AUSTIN, Texas --Plummeting levels in the groundwater aquifer that supplies Texas' largest springs have prompted the Sierra Club to warn a state and a federal agency it will sue to protect endangered fish and other wildlife. Texas' relentless drought and punishing heat wave have limited recharge to the Edwards Aquifer, which underlies nine Central Texas counties and supplies all of San Antonio's municipal water.
The U.S. Fish and Wildlife Service, assigned to protect endangered wildlife in Comal and San Marcos Springs, has failed to put a recovery plan in place for the species, said Stuart Henry, a Sierra Club lawyer. He said the Edwards Aquifer Authority has failed to restrict well pumping to ensure adequate spring flows.

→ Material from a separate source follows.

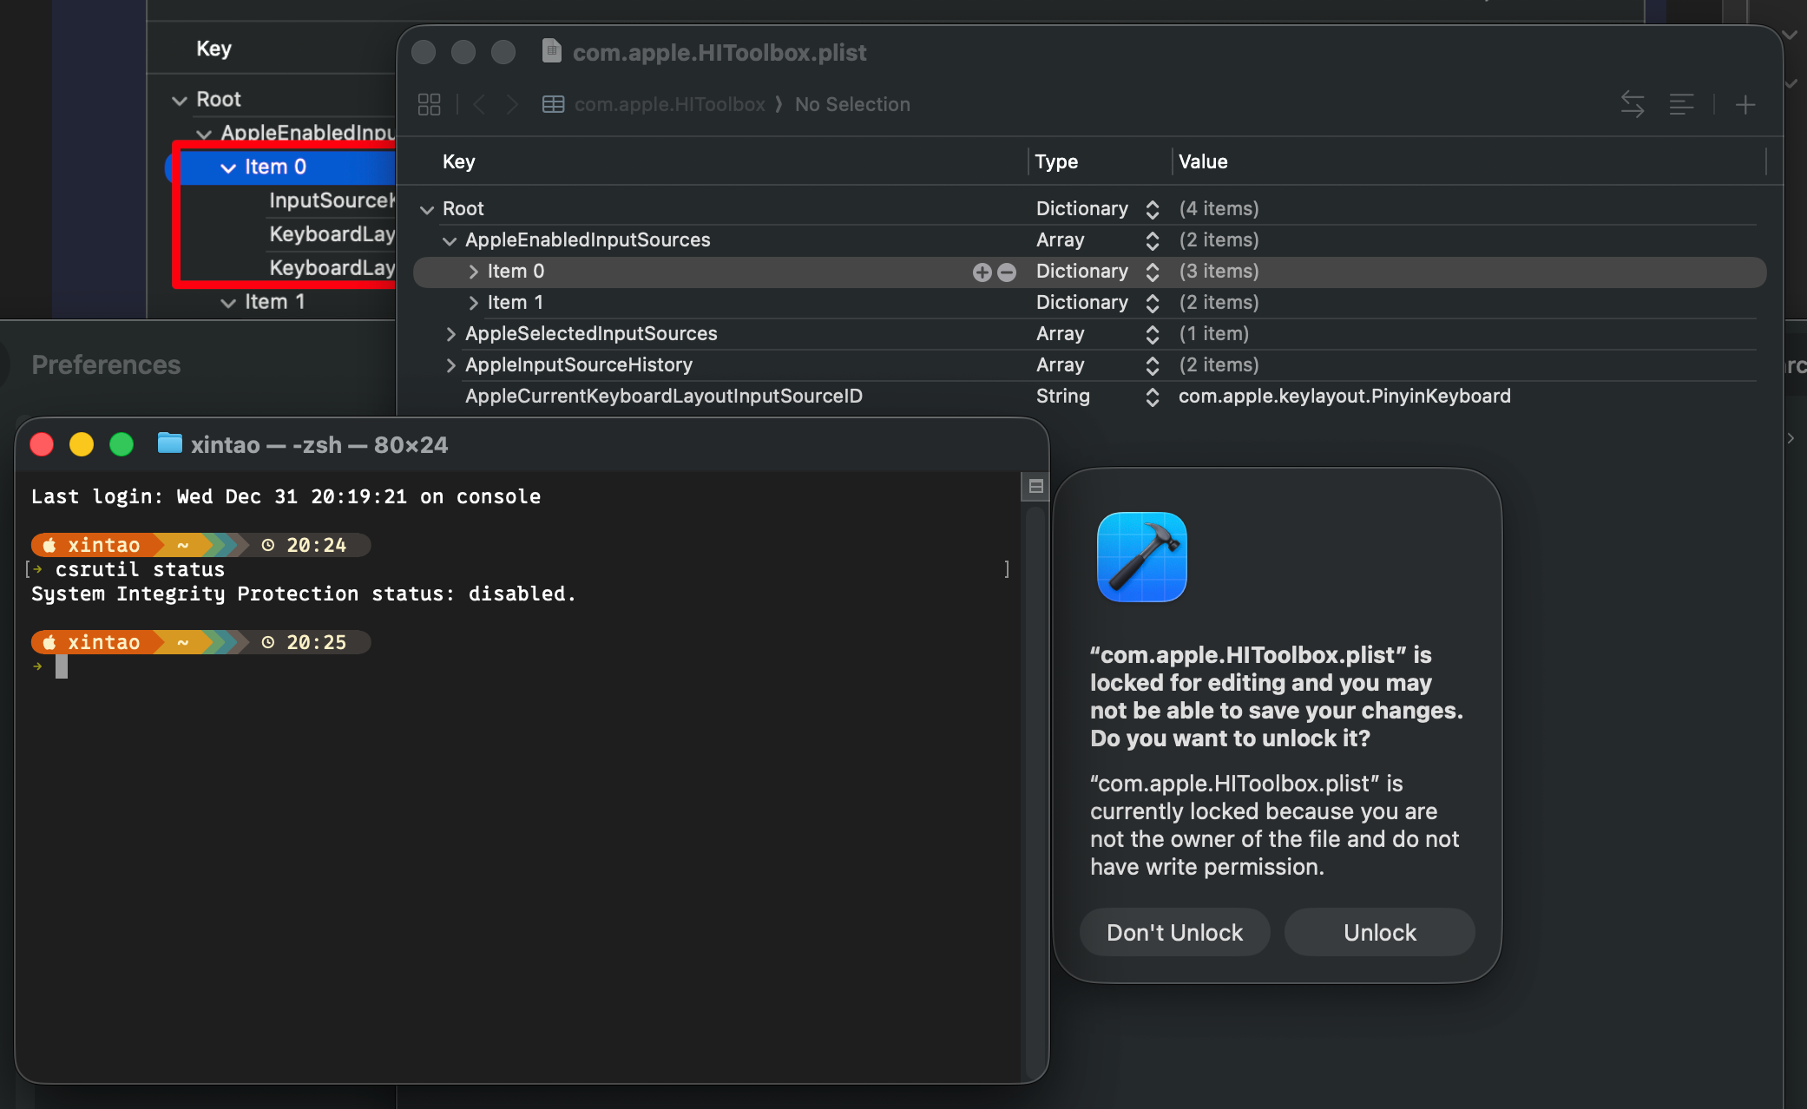Click the related items grid icon
The height and width of the screenshot is (1109, 1807).
click(429, 105)
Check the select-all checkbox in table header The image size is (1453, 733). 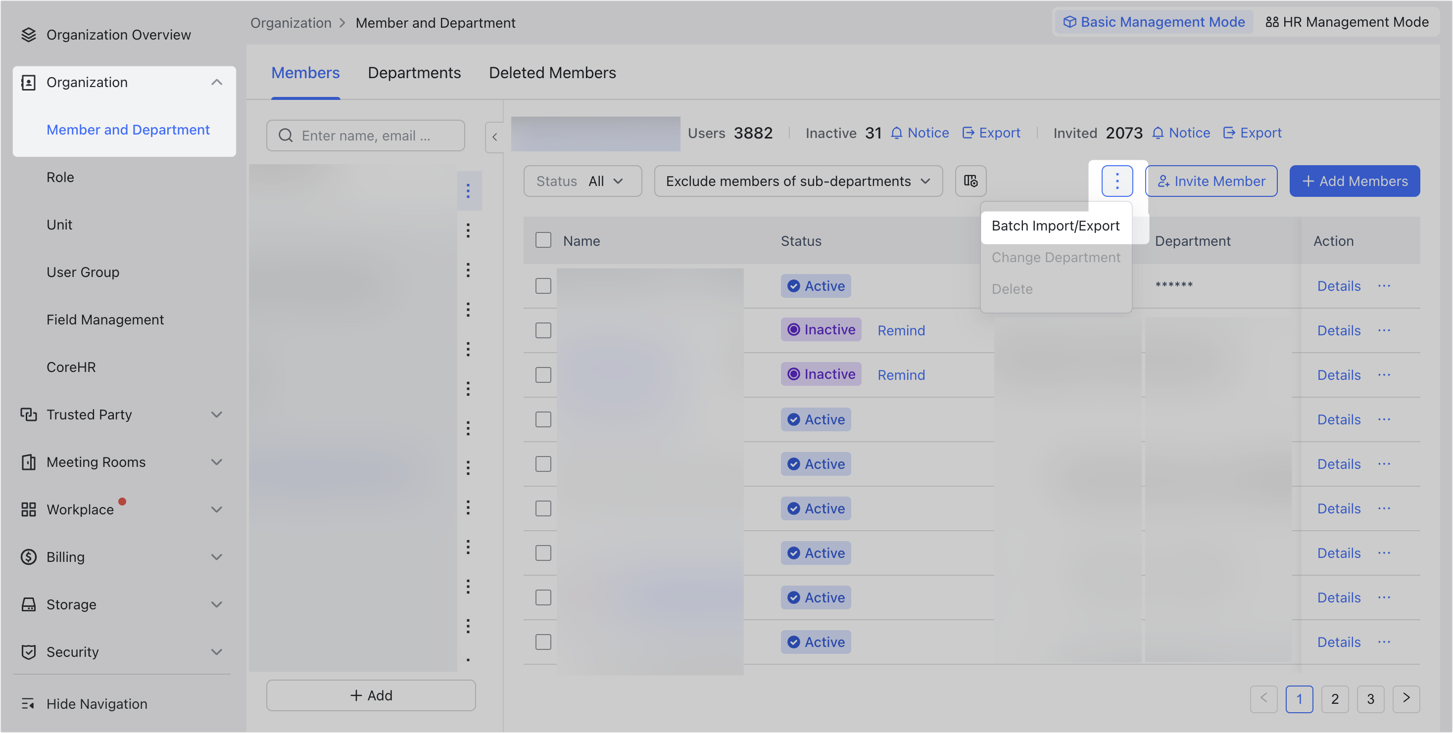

``The authority has had ample time to prevent the taking and jeopardizing of endangered species, and it has not done so,'' Henry told the Austin American-Statesman. ``I just think that's flat irresponsible.''
The environmental group sent formal notices to both agencies. Under the Endangered Species Act, 60 days' notice is required before a lawsuit can be filed in federal court.
Lawmakers and environmentalists have been trying to regulate what has been unlimited pumping from the limestone formation stretching from west of San Antonio to central Hays County. Flow at Comal Springs, the Southwest's largest spring, has repeatedly dipped during the drought below 200 cubic feet per second. That's the point at which the fish are harmed, according to the Fish and Wildlife Service. The spring at New Braunfels is the prime habitat for the endangered fountain darter, a 2-inch-long fish.
Legislators, farmers, and ranchers have also warned the authority in recent months that its regulatory efforts are inadequate. But the regulatory agency says it's doing everything it can. ``There's no question that spring flows dropped significantly this summer,'' said Greg Ellis, general manager of the aquifer authority. ``But when you go 90 days without rain, that's going to happen.''
He said San Antonio, the largest user of the aquifer's water, appears to have complied with a requirement to limit its use to 1.6 times the city's wintertime use in 1996. San Antonio is the largest city in the nation which relies solely on groundwater for its municipal supply.
In 1993, a Sierra Club lawsuit forced the Texas Legislature to create the authority and direct it to regulate pumping from the aquifer that's refilled by rainfall and streamflows. The club in 1997 tried to get a federal judge to take over aquifer regulation, but an appellate court ruled that the aquifer authority should be given a chance to do its job.
Comal and San Marcos Springs also harbor salamanders, rare wild rice, salamanders, and fish. The springs provide much of the flow in the Guadalupe River, which in turn supplies farmers and industrial plants.